Open a WebSocket to the voice endpoint with your pg_* API key as the token query parameter.

Open the WebSocket

wss://api.<region>.edge.polargrid.ai/v1/voice/personaplex
  ?voice=NATF0
  &persona=<url-encoded persona prompt>
  &token=pg_your_api_key
Default region is yto-01 (Toronto) if you omit it. As an alternative to the token query parameter, you can pass the credential via the WebSocket subprotocol header:
Sec-WebSocket-Protocol: bearer.pg_your_api_key

Voices

Pass one of the following as the voice query parameter. Do not include the .pt suffix.
GroupVoices
NATFNATF0NATF3
NATMNATM0NATM3
VARFVARF0VARF4
VARMVARM0VARM4

Wire protocol

All frames are binary. The first byte is a type tag; the remaining bytes are the payload.

Client → Server

TagPayloadNotes
0x01Opus audioOgg container, mono, 24 kHz
0x02UTF-8 textInject text into the conversation
0x03Control frame (bos or eos)Stream boundary markers

Server → Client

TagPayloadNotes
0x00HandshakeSent once, immediately after connect
0x01Opus audioGenerated speech
0x02UTF-8 textTranscript tokens
0x03 eos marks end-of-turn, not end-of-reply. Sending eos after your audio tells the agent you are done speaking. The agent completes its full reply after receiving eos. In builds prior to June 2026, eos interrupted the agent’s in-flight reply, causing truncated responses. If you integrated during the alpha and added workarounds for that behavior, retest without them.

Gotchas

Wait for the 0x00 handshake before sending any audio. The first audio bytes you send must be the Opus Ogg BOS (beginning-of-stream) page. If audio arrives before the handshake — or without a valid BOS page — the server closes the connection with code 1000.
Disable your WebSocket library’s heartbeat / ping. The upstream moshi runtime does not respond to RFC 6455 pongs, so a client-side ping timer will tear down an otherwise healthy session. Most libraries expose this as a ping_interval or heartbeat option — set it to 0 or None.
Sessions are billed by wall-clock duration. Close the socket as soon as the conversation is idle; an open connection keeps accruing cost even with no audio flowing.

Quickstart

Both examples below do the same thing: connect to PersonaPlex, send a pre-recorded audio file, and save the response audio to disk. Pick the language you prefer.

Prerequisites

  • A PolarGrid API key (get one here)
  • An input audio file (WAV, mono, 24 kHz recommended — other sample rates will be resampled)

Python

pip install websockets soundfile numpy opuslib
#!/usr/bin/env python3
"""Send an audio file to PersonaPlex and save the voice response."""

import argparse
import asyncio
import struct

import numpy as np
import opuslib
import soundfile as sf
import websockets

# ---------------------------------------------------------------------------
# Wire protocol tags
# ---------------------------------------------------------------------------
TAG_HANDSHAKE = 0x00   # Server → Client: session ready
TAG_AUDIO     = 0x01   # Both directions: Opus audio in Ogg container
TAG_TEXT      = 0x02   # Both directions: UTF-8 text
TAG_CONTROL   = 0x03   # Client → Server: stream boundary (eos)

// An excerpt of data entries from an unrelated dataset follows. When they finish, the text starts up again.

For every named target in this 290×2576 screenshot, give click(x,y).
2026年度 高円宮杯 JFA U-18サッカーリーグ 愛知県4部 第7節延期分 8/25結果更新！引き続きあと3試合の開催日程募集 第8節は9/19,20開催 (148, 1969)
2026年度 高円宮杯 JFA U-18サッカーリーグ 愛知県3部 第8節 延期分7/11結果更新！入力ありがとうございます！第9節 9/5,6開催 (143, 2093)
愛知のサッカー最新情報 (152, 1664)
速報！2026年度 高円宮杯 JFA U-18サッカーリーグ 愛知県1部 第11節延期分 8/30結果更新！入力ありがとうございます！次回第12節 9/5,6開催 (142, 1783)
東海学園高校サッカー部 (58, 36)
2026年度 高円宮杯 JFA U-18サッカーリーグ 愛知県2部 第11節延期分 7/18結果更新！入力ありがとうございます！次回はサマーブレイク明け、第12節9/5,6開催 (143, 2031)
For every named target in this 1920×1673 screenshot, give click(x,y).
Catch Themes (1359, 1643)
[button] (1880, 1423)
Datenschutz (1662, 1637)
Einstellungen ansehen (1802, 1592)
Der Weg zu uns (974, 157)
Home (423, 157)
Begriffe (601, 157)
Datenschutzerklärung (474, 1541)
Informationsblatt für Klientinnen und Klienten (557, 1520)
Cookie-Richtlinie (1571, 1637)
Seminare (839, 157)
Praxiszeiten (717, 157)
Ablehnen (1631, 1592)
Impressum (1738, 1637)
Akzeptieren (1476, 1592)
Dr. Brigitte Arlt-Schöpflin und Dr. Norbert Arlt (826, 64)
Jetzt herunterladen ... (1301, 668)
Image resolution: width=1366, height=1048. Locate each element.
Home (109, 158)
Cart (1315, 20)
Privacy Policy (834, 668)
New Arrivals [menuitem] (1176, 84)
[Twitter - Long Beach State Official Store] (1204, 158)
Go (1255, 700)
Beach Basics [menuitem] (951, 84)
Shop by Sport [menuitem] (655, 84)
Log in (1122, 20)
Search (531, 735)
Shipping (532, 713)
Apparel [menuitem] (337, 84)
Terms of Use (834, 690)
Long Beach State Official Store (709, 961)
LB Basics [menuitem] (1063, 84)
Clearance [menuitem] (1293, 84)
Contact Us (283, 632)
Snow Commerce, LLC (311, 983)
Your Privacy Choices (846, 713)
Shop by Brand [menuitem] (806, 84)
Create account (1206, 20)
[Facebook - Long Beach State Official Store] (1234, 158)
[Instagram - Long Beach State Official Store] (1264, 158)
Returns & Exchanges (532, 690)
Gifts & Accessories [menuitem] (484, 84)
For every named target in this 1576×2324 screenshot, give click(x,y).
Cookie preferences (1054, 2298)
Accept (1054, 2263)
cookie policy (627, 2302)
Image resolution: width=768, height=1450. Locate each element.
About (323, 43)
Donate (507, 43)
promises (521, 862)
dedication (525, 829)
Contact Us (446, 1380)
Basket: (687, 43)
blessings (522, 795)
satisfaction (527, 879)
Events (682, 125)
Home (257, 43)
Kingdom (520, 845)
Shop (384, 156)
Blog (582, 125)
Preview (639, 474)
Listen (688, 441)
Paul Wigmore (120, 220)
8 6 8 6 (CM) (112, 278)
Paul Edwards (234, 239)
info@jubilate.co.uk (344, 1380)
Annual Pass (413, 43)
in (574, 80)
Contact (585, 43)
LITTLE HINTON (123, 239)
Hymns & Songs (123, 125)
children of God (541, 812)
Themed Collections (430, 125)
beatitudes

# ---------------------------------------------------------------------------
# Ogg helpers — build a minimal Ogg/Opus bitstream from raw Opus frames
# ---------------------------------------------------------------------------
def _ogg_page(serial: int, granule: int, seq: int, bos: bool, eos: bool,
              *segments: bytes) -> bytes:
    """Build one Ogg page containing the given segments."""
    body = b"".join(segments)
    seg_count = len(segments)
    seg_table = bytes(len(s) for s in segments)
    header_type = (0x02 if bos else 0x00) | (0x04 if eos else 0x00)
    # Ogg page header (27 bytes + segment table + body), checksum patched below
    header = struct.pack(
        "<4sBBqIIIB",
        b"OggS",       # capture pattern
        0,             # version
        header_type,
        granule,
        serial,
        seq,
        0,             # checksum placeholder
        seg_count,
    )
    page_no_crc = header + seg_table + body
    crc = _ogg_crc(page_no_crc)
    return page_no_crc[:22] + struct.pack("<I", crc) + page_no_crc[26:]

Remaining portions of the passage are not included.